Description of the task ▸
Only the lines below between the ones containing "STYLIST (386, 102)" and "L'agence (269, 73)", inclusive, are to be reproduced, each exactly as it stands.
===== Exercise input
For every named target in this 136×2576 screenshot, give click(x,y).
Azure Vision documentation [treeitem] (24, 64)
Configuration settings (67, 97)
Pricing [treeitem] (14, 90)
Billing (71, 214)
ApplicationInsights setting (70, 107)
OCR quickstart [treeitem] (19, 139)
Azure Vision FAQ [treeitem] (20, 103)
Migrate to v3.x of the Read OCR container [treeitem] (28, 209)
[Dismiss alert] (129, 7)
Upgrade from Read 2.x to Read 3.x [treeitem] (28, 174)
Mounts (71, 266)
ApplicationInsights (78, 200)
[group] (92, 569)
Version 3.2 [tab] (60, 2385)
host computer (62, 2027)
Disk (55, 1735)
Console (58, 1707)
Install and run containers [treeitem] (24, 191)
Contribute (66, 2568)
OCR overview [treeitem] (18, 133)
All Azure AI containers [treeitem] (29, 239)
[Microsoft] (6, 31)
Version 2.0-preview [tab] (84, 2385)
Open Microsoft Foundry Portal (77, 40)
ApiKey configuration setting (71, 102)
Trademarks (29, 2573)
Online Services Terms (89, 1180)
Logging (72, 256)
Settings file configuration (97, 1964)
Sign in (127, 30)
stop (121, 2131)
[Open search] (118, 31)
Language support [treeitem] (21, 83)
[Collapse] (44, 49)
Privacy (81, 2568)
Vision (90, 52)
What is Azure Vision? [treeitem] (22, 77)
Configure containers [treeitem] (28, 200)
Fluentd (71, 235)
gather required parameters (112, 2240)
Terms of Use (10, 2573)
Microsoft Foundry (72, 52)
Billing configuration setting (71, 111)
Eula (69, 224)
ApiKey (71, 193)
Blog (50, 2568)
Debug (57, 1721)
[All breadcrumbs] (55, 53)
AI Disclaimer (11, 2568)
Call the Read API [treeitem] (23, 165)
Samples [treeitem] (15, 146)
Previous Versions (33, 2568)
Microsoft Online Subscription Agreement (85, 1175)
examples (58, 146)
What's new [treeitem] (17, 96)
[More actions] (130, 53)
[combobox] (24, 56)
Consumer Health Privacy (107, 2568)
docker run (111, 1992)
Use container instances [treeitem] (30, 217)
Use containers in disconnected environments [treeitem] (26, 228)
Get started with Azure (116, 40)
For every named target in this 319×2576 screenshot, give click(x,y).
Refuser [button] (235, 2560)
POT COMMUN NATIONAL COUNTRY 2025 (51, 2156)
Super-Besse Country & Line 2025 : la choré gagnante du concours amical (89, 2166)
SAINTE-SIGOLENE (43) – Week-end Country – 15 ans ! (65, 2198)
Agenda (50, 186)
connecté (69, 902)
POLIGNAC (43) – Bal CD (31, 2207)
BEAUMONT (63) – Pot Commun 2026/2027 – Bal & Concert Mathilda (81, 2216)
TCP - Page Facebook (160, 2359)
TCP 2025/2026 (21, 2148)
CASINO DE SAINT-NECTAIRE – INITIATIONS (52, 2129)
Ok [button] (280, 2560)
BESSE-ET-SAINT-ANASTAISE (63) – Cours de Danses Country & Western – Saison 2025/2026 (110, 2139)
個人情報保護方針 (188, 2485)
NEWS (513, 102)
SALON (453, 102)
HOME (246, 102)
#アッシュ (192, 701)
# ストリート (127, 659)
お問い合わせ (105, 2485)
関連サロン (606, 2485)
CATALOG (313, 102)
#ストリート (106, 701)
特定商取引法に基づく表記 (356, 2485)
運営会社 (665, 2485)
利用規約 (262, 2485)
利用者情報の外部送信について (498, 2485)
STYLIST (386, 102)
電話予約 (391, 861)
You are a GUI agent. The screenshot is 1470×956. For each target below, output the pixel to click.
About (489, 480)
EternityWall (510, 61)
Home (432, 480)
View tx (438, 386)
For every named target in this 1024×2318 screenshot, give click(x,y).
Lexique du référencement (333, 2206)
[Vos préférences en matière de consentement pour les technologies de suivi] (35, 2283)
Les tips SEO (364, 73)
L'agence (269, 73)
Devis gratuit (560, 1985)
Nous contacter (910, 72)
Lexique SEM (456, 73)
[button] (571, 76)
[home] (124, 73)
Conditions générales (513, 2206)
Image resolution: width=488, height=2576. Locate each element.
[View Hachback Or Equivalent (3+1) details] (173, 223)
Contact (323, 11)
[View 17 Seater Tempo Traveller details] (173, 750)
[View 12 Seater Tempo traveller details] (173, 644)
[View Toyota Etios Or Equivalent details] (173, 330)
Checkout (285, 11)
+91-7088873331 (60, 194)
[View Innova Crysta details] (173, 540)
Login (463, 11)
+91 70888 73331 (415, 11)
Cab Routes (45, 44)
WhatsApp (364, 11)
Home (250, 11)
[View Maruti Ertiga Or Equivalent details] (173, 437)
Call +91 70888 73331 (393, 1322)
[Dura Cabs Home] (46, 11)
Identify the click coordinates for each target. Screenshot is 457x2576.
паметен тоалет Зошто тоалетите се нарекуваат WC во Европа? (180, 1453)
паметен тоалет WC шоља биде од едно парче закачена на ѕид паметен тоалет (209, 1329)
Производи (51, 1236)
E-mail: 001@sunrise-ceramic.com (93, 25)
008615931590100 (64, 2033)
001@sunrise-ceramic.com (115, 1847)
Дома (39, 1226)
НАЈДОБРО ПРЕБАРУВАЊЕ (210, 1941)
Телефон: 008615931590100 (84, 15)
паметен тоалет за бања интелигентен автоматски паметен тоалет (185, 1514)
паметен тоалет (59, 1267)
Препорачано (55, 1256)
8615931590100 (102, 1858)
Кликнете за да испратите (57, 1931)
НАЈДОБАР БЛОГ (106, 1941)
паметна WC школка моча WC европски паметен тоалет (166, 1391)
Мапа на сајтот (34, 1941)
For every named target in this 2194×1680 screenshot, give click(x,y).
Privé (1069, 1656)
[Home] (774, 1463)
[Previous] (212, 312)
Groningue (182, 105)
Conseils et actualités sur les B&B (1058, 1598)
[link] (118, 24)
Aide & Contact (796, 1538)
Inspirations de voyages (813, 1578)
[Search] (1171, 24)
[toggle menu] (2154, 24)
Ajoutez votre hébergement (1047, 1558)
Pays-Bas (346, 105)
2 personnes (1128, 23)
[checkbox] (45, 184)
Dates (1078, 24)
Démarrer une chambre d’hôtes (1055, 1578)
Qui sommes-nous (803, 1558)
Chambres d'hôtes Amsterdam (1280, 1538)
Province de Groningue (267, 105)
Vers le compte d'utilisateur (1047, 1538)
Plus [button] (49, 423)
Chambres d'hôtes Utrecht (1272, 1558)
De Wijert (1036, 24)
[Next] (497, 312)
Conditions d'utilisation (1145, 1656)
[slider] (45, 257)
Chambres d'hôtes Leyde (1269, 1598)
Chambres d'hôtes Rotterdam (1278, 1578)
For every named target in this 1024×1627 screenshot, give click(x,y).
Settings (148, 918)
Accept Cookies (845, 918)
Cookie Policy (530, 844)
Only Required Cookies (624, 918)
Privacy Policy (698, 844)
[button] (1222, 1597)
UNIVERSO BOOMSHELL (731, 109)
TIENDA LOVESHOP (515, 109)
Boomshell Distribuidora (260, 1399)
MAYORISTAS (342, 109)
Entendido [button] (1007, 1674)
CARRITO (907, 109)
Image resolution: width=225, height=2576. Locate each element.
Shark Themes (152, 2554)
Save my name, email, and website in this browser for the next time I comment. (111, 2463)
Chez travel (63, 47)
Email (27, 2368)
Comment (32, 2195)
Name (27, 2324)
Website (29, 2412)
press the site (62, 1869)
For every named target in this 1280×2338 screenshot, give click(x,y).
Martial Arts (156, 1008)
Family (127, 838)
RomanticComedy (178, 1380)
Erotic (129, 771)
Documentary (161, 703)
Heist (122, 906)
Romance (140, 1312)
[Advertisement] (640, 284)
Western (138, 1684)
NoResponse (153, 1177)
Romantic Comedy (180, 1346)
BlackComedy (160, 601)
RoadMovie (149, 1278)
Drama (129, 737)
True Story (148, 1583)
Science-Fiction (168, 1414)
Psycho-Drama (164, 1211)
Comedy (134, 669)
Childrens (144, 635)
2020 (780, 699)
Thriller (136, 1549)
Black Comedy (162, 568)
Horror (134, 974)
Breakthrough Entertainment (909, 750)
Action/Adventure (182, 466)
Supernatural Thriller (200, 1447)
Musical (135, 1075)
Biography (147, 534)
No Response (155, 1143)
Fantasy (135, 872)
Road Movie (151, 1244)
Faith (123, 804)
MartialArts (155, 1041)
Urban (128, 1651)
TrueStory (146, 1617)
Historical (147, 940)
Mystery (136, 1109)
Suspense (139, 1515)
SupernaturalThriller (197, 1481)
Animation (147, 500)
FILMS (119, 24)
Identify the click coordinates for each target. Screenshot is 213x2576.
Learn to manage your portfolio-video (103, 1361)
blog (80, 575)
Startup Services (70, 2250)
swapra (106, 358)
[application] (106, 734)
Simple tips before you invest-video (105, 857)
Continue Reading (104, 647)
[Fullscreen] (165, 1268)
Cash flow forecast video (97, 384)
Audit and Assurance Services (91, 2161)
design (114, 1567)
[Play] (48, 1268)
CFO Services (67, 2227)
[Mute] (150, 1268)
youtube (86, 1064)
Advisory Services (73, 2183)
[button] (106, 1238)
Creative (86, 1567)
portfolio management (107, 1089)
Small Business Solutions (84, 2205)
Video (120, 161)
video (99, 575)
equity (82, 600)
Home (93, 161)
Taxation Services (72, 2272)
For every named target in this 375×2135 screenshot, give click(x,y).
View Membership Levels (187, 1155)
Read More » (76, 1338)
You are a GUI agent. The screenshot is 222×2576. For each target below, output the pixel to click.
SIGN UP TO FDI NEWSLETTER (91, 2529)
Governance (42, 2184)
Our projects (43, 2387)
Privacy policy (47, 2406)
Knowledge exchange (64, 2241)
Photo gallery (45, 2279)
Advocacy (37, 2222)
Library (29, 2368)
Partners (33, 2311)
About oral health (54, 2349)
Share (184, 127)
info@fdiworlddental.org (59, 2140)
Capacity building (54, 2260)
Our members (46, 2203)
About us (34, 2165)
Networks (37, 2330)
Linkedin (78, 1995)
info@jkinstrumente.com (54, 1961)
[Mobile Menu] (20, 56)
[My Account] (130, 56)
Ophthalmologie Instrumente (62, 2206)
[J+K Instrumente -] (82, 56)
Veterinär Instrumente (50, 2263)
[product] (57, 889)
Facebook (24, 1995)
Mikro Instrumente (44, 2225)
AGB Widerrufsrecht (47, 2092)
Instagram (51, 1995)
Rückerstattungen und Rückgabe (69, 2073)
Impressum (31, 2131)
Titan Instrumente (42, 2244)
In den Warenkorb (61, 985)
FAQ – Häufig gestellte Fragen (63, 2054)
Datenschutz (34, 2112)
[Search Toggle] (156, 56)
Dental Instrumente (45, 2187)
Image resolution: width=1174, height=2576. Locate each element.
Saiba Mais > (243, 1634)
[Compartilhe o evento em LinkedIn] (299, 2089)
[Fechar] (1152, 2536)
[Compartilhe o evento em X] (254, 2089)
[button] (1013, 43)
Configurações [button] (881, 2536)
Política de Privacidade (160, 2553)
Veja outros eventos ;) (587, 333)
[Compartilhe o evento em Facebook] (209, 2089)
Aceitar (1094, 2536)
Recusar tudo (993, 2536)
==========
Your solution ▸
STYLIST (386, 102)
電話予約 (391, 861)
You are a GUI agent. The screenshot is 1470×956. For each target below, output the pixel to click.
About (489, 480)
EternityWall (510, 61)
Home (432, 480)
View tx (438, 386)
For every named target in this 1024×2318 screenshot, give click(x,y).
Lexique du référencement (333, 2206)
[Vos préférences en matière de consentement pour les technologies de suivi] (35, 2283)
Les tips SEO (364, 73)
L'agence (269, 73)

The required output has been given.